Tomorrow will be staged the third running of Ultra-Trail Cape Town (UTCT), when 1 000 extremely privileged trail runners from 40 countries will experience the exhilaration of running up, over, down, around and across South Africa’s most photographed landmark, Table Mountain.
Depending on whether they’re running the 35km, the 65km or the full 100km, some will be slogging further and for longer than others. Many will have already recced their race route in sections or in its entirety, while others will be seeing this special mountain up close and personal for the first time.
But one thing’s for certain: all will feel the grace and power of that great mountain – the mountain that Nelson Mandela once proclaimed “a gift to the Earth”.
This is not a blog about UTCT and what a fantastically organised event it is, nor will it be raving about the event’s achievement of having been announced part of the 2017 Ultra-Trail World Tour. In just two years, the race has put the beautiful city of Cape Town on the global stage of ultra-distance trail running, and it certainly doesn’t need a pre-race blog to reinforce that.
No, this blog post is about the mountain that lies at the heart of this, and several other great Cape Town trail races. It’s a mountain like no other – not for its height, for surely it cannot compare to the giants that loom elsewhere in the world; nor for its hardness of rock, its upper layer consisting of highly erodible sandstone.
|photo by Andrew King|
Tomorrow Table Mountain will be the focus for 1 000 trail runners and their friends and family around the world, so this blog post pays tribute to the mountain, in all her glory.
Facts (and some fun fiction) about Table Mountain
FACT: Table Mountain is far more than just the magnificent flat-topped square-cut monolith it appears to be from Cape Town city centre. Instead the 6-10km table forms the front face of a spine of mountains that winds its way some 50km directly south along the Cape peninsula to the Cape of Good Hope. The Twelve Apostles make up its immediate backbone, with 17 buttresses leering gracefully across the Atlantic Ocean above Camps Bay and Llandudno.
FACT: More than 500 million years old, Table Mountain is older than the Alps, the Andes, the Rockies and the Himalayas.
FACT: Table Mountain is the only natural site on the planet to have a constellation named after it. In 1754, French Astronomer Nicolas Louis de Lecaille named the southern constellation Mons Mensae (Latin for “the table mountain”) after the iconic landmark. The name has since been shortened to Mensa.

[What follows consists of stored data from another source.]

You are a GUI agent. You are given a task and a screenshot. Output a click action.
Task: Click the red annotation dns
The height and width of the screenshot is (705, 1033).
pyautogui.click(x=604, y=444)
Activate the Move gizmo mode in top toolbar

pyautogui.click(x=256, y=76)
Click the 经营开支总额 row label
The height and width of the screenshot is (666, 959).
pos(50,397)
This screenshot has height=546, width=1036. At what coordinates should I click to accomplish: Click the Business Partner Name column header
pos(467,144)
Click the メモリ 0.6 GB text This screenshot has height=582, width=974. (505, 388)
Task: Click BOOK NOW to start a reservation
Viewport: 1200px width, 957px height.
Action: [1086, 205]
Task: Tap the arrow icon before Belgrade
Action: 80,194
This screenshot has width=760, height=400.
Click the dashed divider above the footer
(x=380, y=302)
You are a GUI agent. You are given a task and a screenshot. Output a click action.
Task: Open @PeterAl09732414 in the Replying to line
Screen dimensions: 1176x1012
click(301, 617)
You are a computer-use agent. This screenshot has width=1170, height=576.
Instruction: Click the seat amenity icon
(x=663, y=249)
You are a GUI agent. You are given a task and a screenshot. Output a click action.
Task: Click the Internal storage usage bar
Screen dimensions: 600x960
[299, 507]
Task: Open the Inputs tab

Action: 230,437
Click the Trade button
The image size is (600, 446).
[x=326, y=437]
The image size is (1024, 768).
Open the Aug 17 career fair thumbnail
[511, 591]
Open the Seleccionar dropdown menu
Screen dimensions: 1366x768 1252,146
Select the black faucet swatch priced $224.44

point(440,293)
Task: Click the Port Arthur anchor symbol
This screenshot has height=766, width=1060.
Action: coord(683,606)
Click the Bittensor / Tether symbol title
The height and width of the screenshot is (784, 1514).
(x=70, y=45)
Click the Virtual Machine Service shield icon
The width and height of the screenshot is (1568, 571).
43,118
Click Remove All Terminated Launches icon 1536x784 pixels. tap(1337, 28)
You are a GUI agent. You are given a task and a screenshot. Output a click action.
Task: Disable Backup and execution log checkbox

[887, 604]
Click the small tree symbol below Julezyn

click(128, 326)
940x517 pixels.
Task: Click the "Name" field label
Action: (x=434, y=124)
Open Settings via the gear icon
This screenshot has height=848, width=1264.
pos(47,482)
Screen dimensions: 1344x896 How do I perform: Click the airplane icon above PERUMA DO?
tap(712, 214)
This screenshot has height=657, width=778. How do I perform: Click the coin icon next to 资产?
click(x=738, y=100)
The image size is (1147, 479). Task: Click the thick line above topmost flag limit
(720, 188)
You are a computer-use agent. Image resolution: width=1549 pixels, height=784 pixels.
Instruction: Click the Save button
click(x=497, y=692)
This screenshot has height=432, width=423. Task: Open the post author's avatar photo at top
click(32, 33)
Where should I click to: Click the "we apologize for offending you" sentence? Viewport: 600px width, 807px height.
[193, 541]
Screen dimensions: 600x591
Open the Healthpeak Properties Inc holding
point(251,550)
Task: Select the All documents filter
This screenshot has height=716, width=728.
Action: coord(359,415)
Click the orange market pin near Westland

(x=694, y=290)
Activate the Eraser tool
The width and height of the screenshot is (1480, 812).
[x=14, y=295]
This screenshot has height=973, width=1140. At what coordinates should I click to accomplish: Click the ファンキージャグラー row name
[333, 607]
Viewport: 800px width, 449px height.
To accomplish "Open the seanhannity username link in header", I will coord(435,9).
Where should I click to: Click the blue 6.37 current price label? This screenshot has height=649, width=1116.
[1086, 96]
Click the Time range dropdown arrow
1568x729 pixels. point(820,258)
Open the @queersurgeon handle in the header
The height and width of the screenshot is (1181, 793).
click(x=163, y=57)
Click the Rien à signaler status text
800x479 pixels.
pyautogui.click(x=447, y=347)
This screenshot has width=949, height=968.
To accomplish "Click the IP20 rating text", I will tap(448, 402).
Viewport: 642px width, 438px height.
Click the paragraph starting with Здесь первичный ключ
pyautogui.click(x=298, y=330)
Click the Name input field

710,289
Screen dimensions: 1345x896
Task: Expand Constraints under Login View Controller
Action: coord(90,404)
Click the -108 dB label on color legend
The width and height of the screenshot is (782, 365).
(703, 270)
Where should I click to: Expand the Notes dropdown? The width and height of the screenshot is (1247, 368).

FICTION: The famed “tablecloth” that settles on the table top during the south-easterly wind common to the summer months is not a cloud at all, but rather the effect of a smoking duel that’s been raging since the 1600s between a Dutch pirate Van Hunks and the devil.
FACT: Table Mountain National Park hosts the richest floral kingdom on earth, with more than 1 240 floral species, 60% of which are endemic (they exist nowhere else in the world). The area is recognised globally for its biodiversity and its unique flora and fauna.
FACT: The original San name for the Table Mountain range is Hoerikwaggo, meaning “mountains of the sea”.
FACT: Table Mountain National Park has more than 800 000 visitors a year. Since it opened in 1929, the Table Mountain Aerial Cableway has taken more than 22 million people up the mountain.
FACT: Table Mountain is visible from as far out to sea as 150km. And yet the Cape Peninsula has more than 600 shipwrecks along its shores.
FACT… or fiction? Table Mountain is getting higher. The mountain is syncline, which means it was once the bottom of a valley. Part of the great Cape Fold Belt, it was gradually pushed up (and is still being pushed up?) to form the parallel ranges of mountains that run for 800km along the southern and south-western Cape coastline.
And the most obvious fact of all is that Table Mountain forms a majestic one kilometre high backdrop to the most beautiful city on the African continent.
So, to all those readers who’re running Ultra-Trail Cape Town tomorrow – and those of you who will run on our mountain any other time, remember to touch her lightly, she's very old and very special.
And always, take only memories, leave only footprints.